= The Analysis of Verbal Behavior =

Psychology journal

The Analysis of Verbal Behavior (TAVB) is a peer reviewed, scientific journal established in 1982, which primarily publishes research in the field of psychology focused on the conceptual and empirical analysis of verbal behavior.

==History==
The Analysis of Verbal Behavior was created by Mark Sundberg, and was originally a newsletter called VB Newsletters. After Sundberg completed his PhD at Western Michigan University in 1980, he began publishing TVAB under its current name in 1982.

No new articles or editions of the journal were published during the year of 1984.

The current editor-in-chief, as of 2023, is Tiffany M Kodak, PhD, from Marquette University. Notable former editors include Anna I Pétursdóttir, PhD, from Texas Christian University. Notable authors published in TVAB include B. F. Skinner and Jack Michael.

==Publication==

[...] even though one may be able to do good works without talking about it correctly, I can't help but believe that even better works are possible when verbal practices are not seriously flawed.
— Jack Michael

The Analysis of Verbal Behavior is indexed in PsycINFO and published annually by the Association for Behavior Analysis International (ABAI) under ISSN 08889-9401. It is a delayed open-access journal with free access offered by the ABAI.
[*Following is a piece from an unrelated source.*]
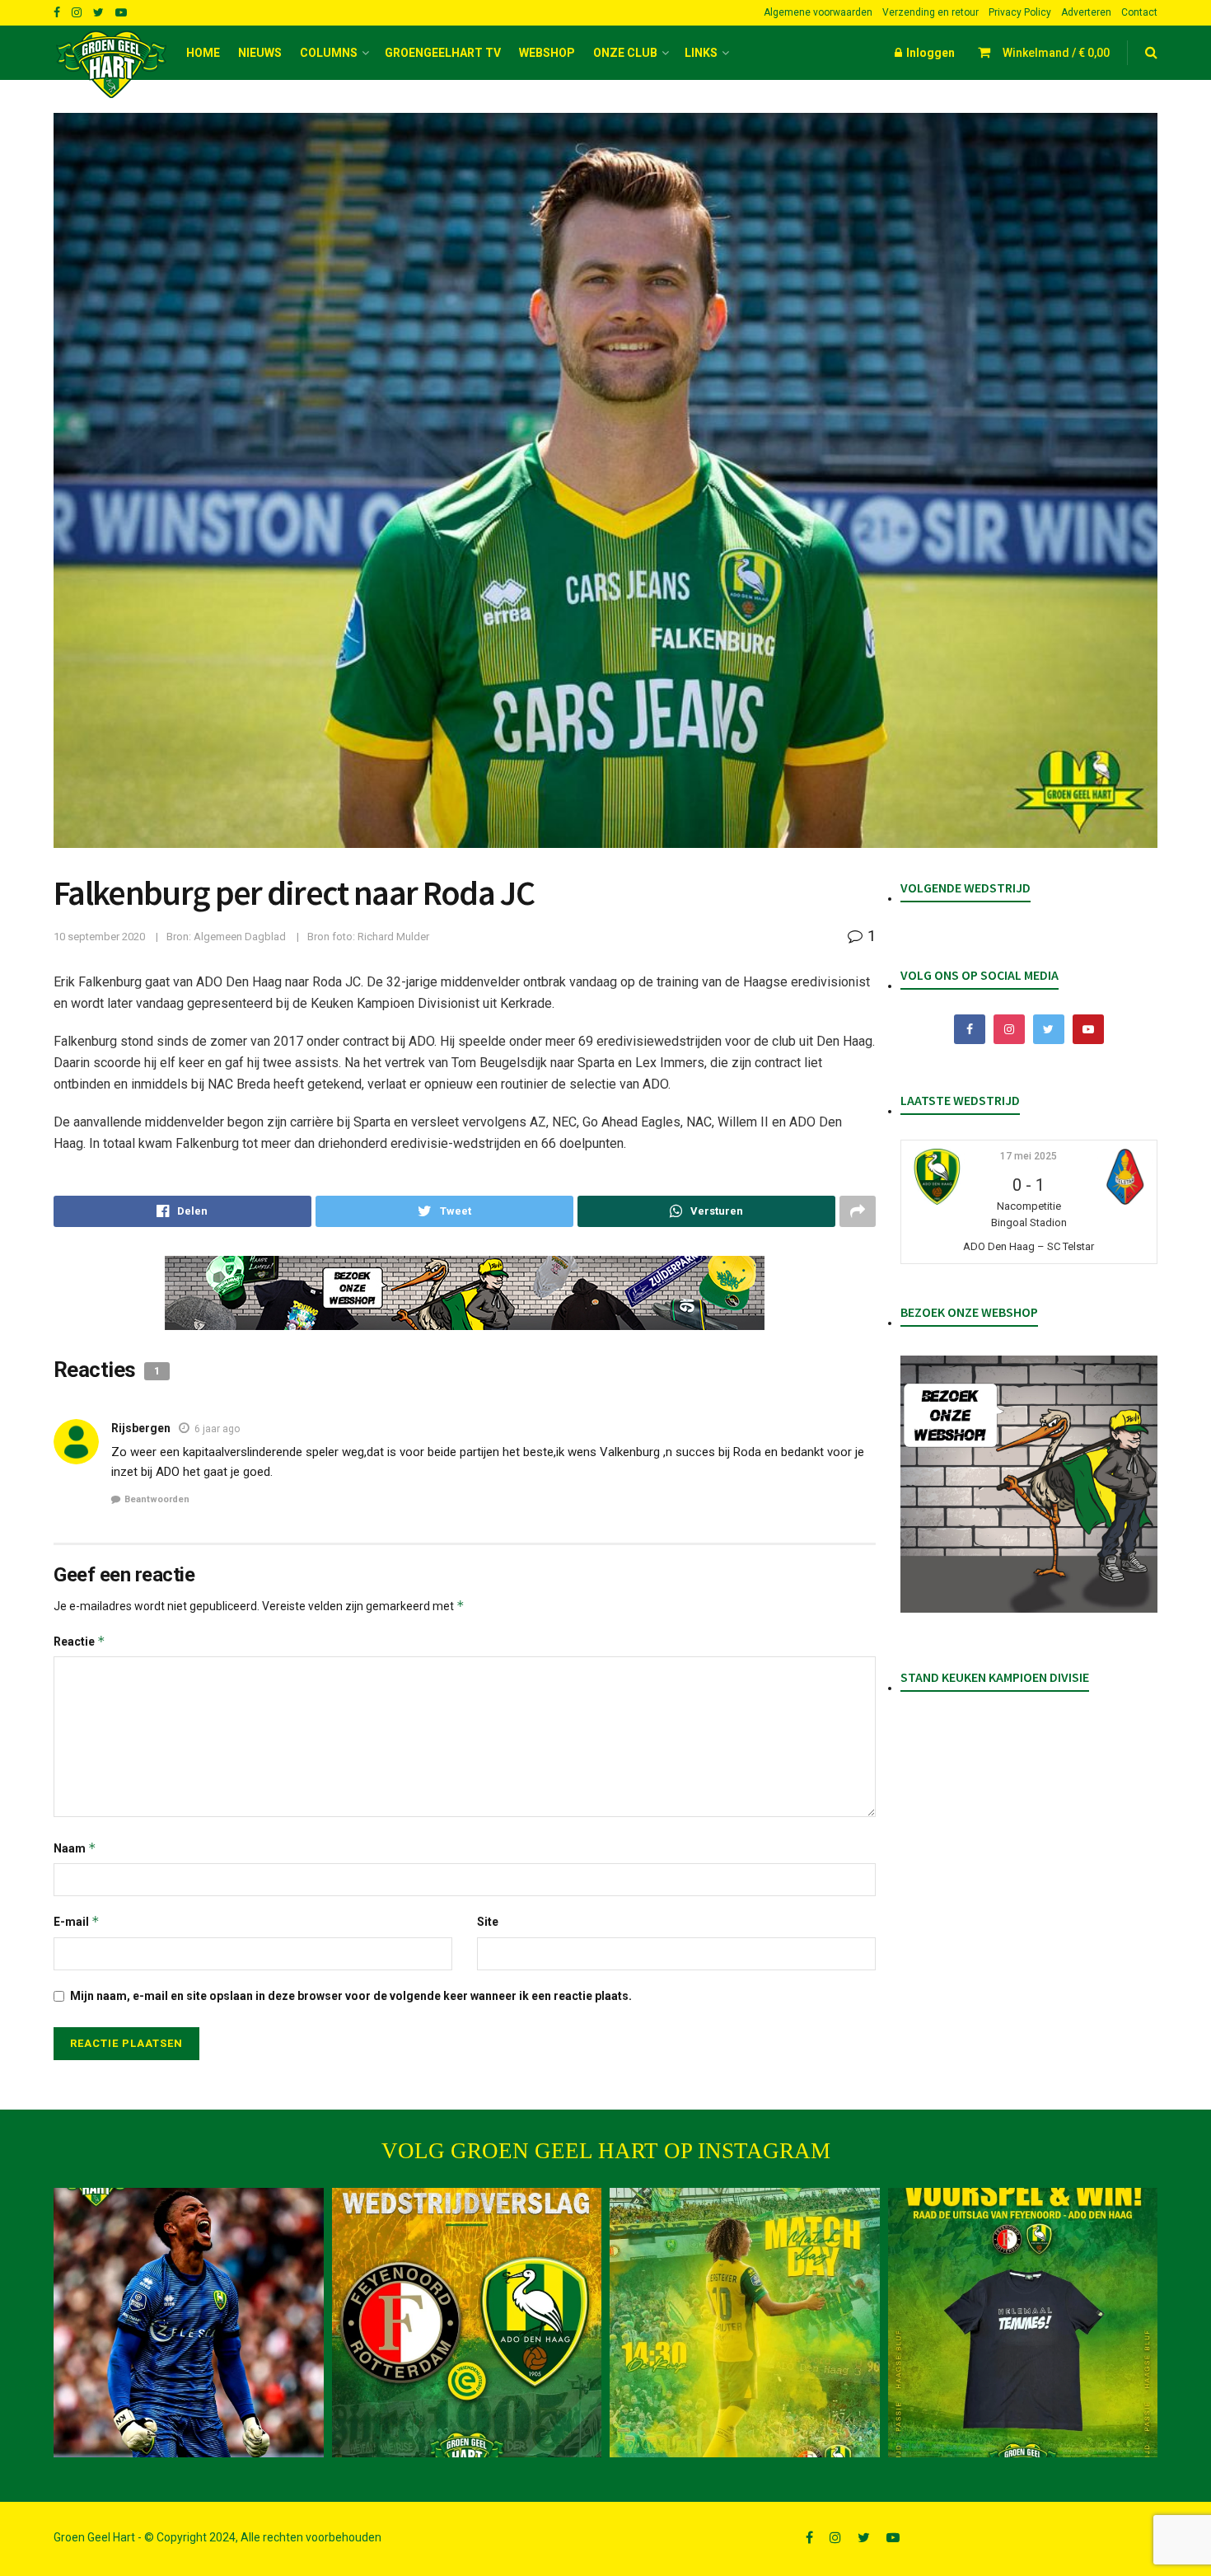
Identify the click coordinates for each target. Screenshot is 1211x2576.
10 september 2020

TAVB typically publishes between 10 and 20 articles per year. Between 1982 and 2000, the journal published over 150 articles covering various language and behavioral functions such as mand, tact, intraverbals, listener behavior, rule-governed behavior, autoclitics, epistemology, language acquisition and assessment, second languages, pedagogy, verbal behavior in nonhumans, research methodology, and the history of verbal behavior analysis.